> **DATA SHOWN**:
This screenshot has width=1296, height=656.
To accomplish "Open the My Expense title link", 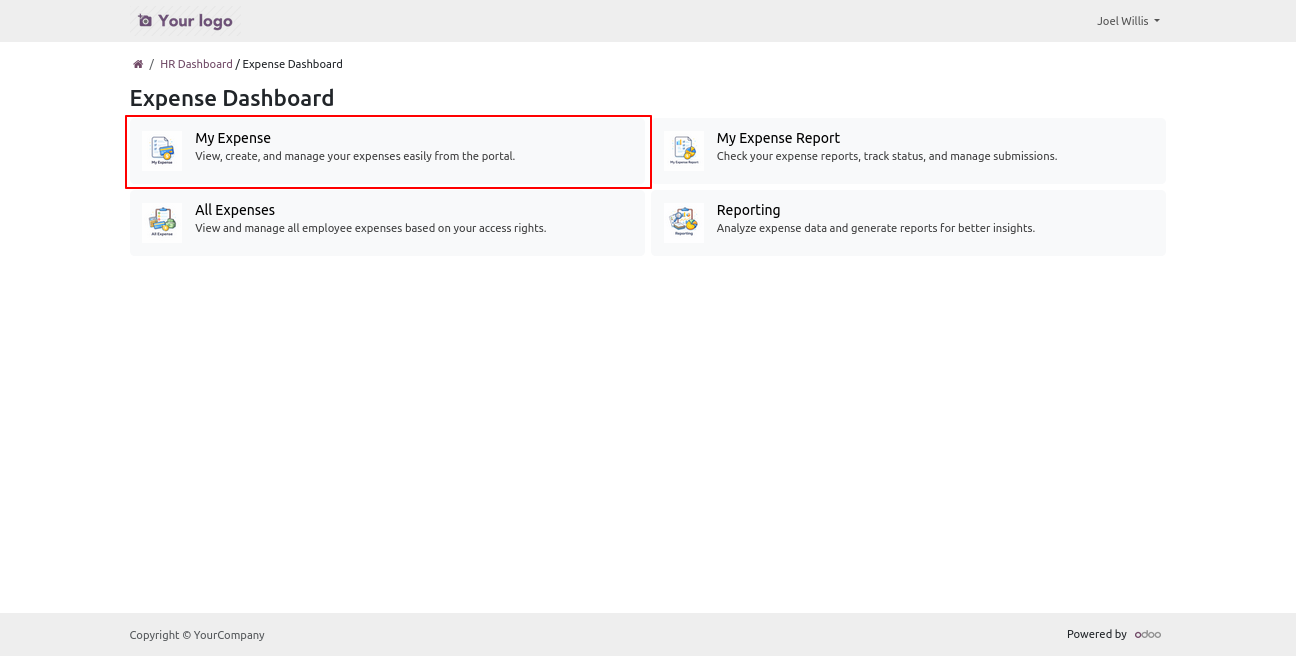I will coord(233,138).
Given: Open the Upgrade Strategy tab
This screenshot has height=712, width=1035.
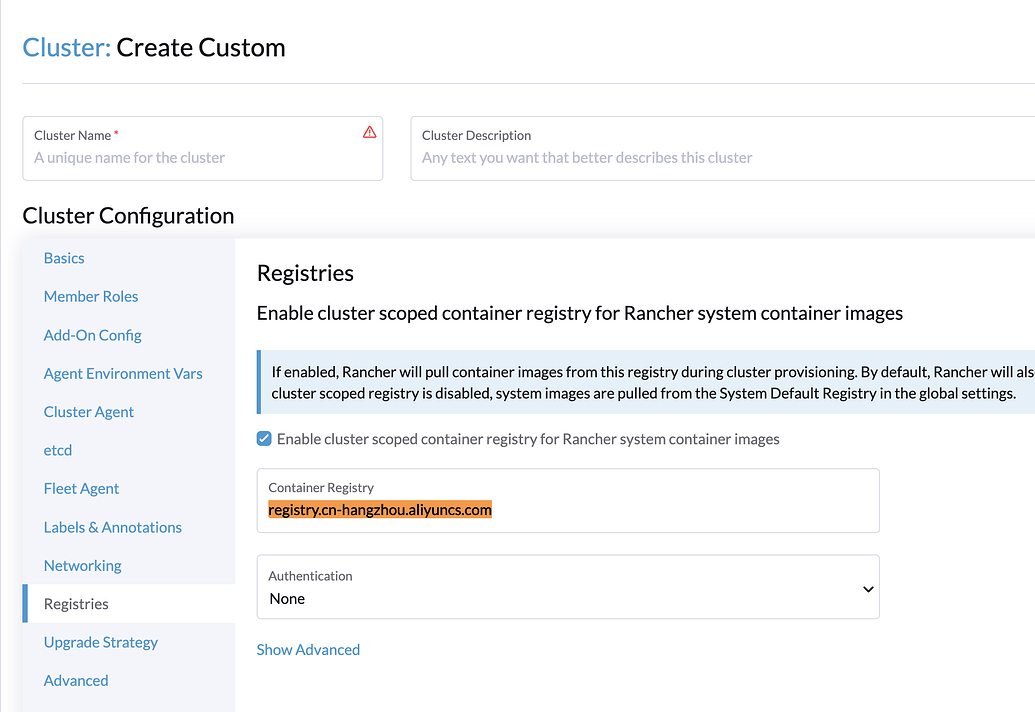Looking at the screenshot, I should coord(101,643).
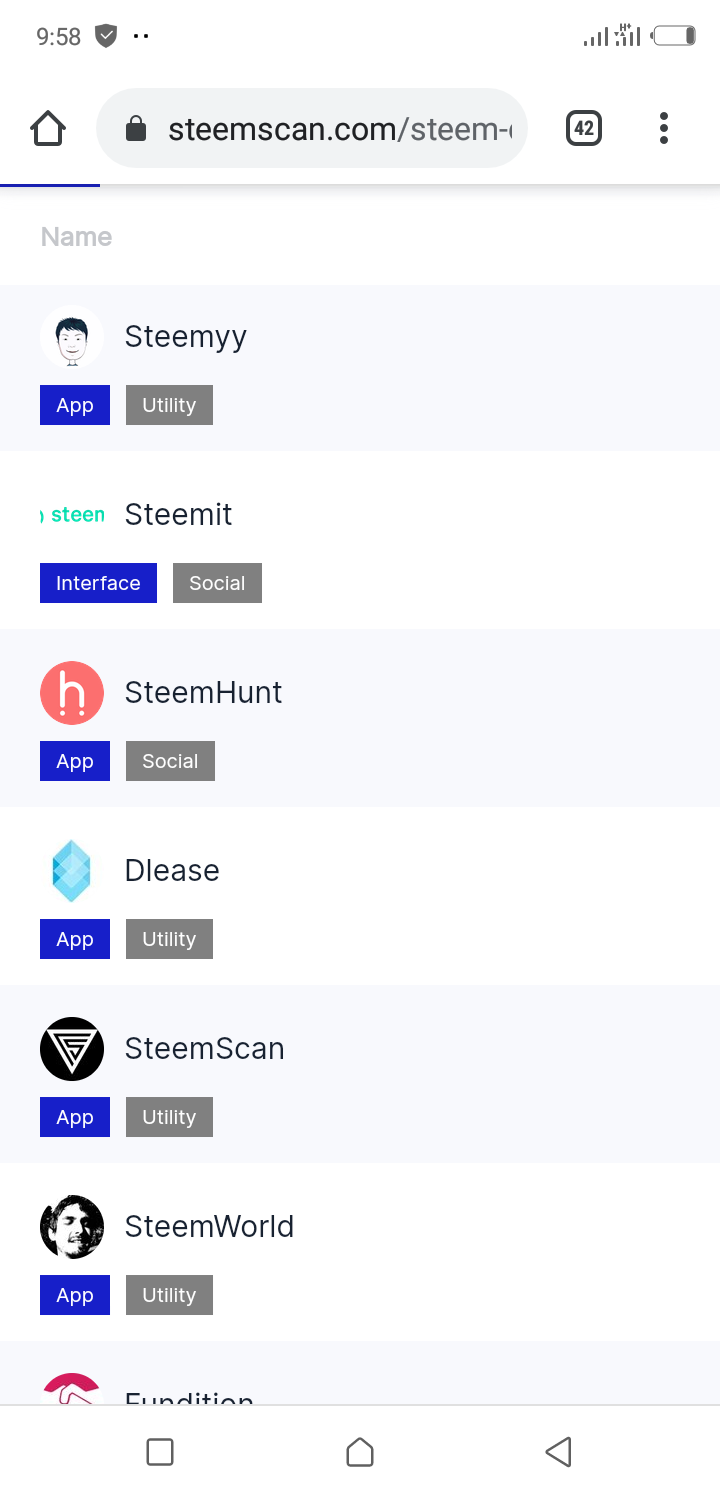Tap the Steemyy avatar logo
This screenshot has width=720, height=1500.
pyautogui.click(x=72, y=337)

* * *

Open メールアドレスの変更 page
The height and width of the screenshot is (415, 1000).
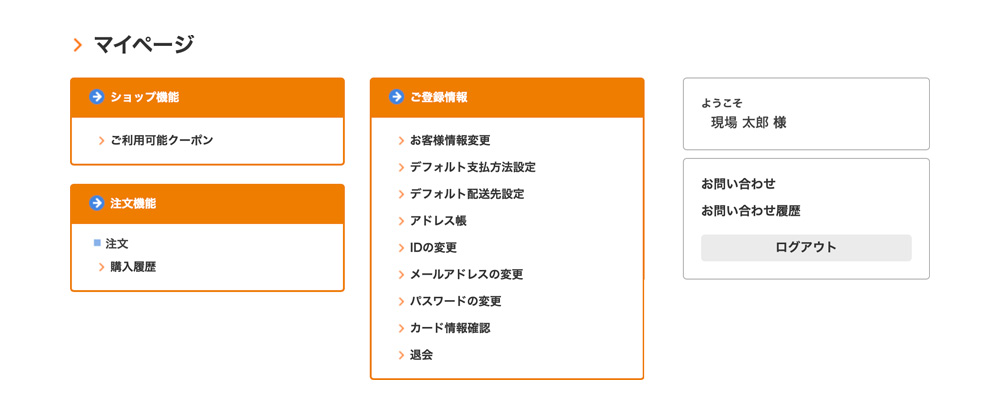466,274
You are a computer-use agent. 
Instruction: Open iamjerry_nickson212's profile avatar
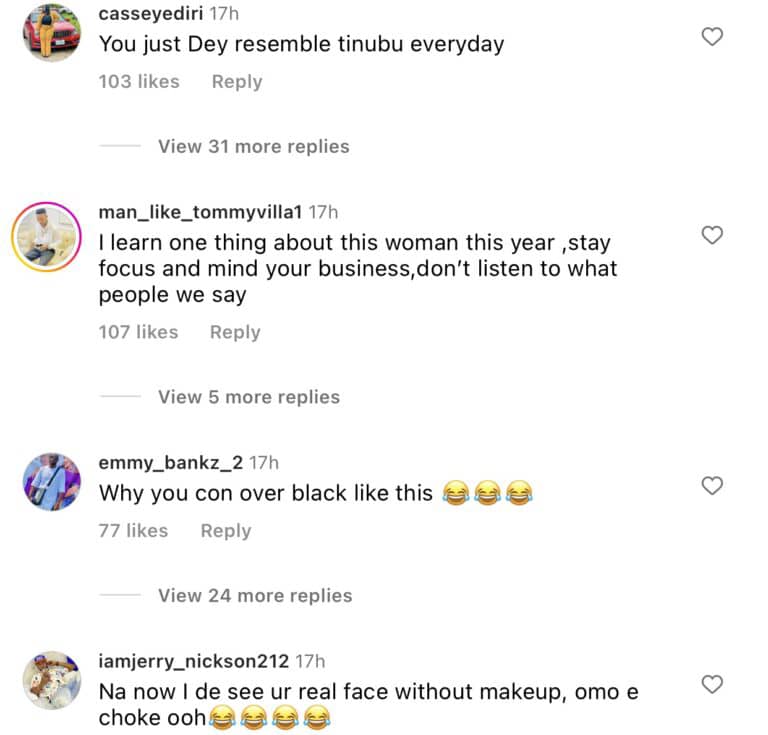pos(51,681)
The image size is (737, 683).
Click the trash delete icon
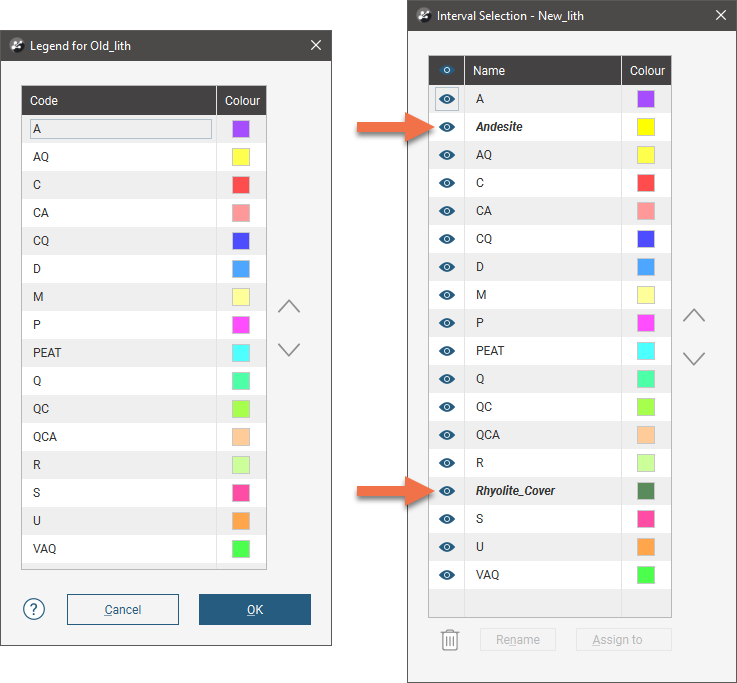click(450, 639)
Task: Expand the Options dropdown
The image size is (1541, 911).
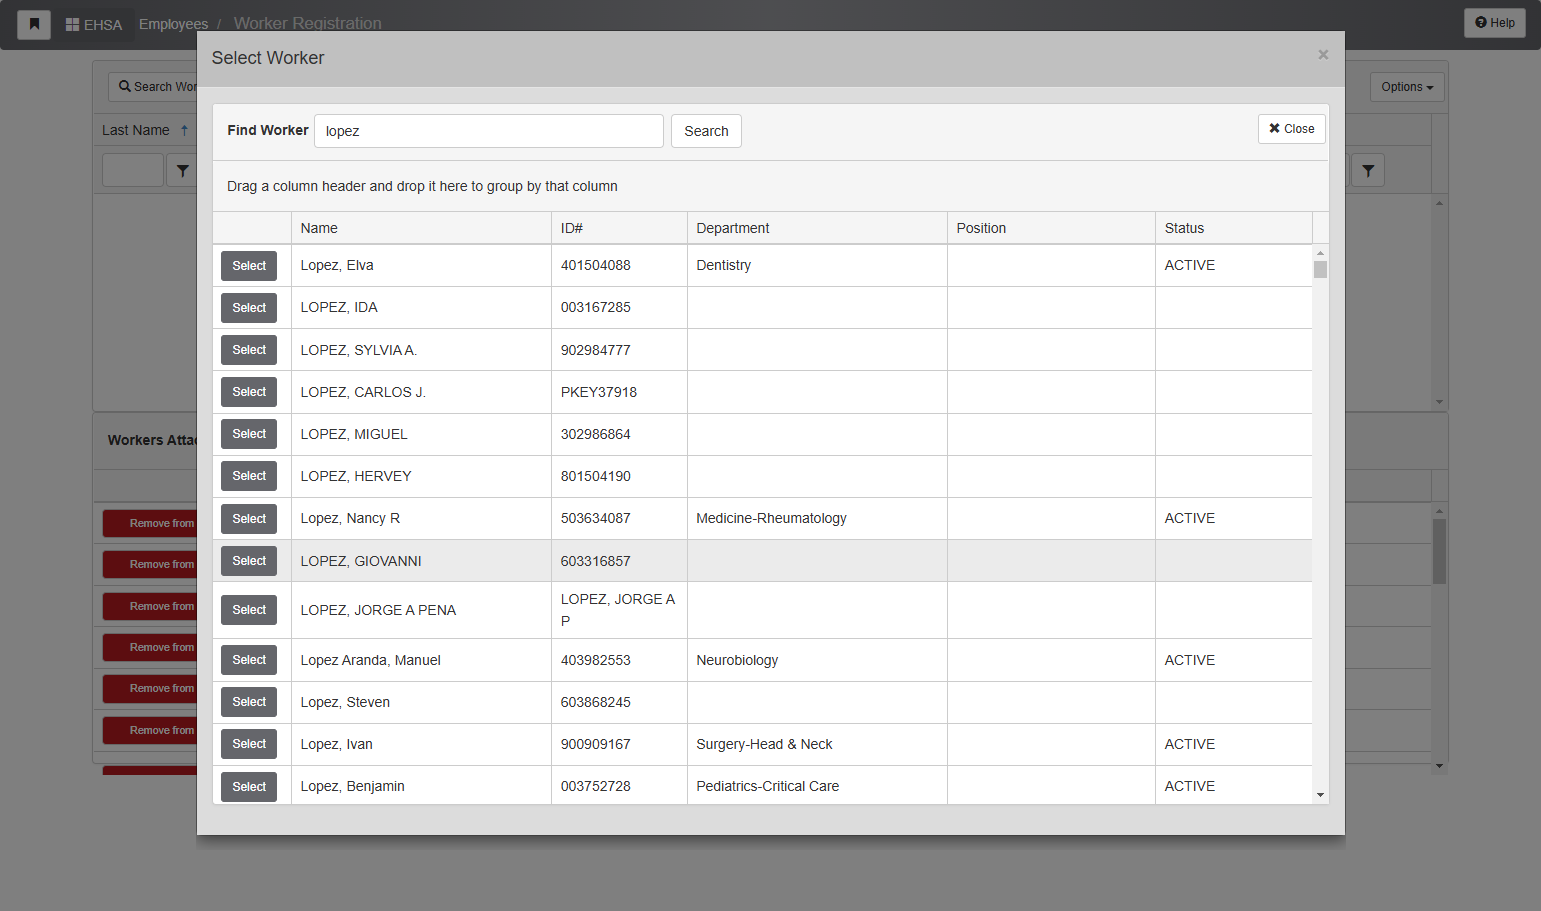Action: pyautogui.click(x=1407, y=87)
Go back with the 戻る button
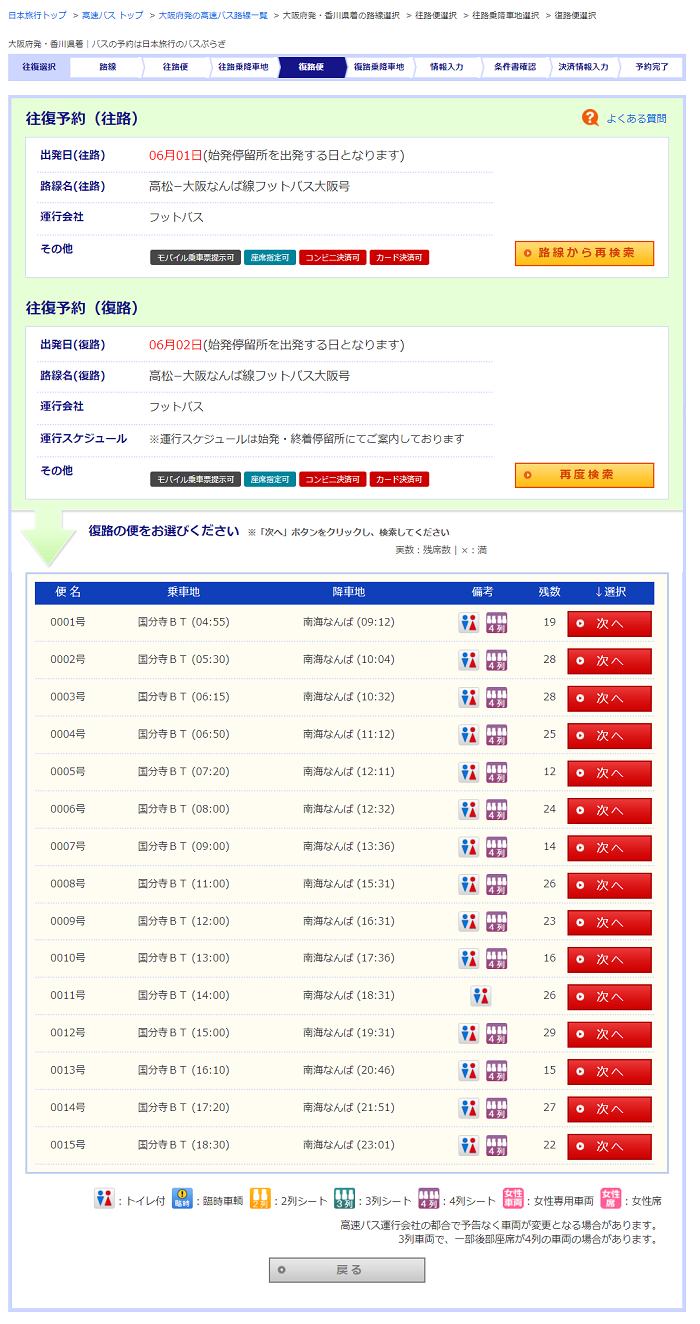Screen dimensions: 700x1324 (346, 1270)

> **TASK REQUIREMENTS**: What you return must match, character for character, the lines above from the one with "The height and" through the one with "Task: Expand the Options dropdown", minus any pictures.

> **TASK RESULT**:
The height and width of the screenshot is (415, 1000).
466,274
You are a computer-use agent. 
Instruction: Open iamjerry_nickson212's profile avatar
pos(51,681)
The image size is (737, 683).
Click the trash delete icon
click(450, 639)
Task: Expand the Options dropdown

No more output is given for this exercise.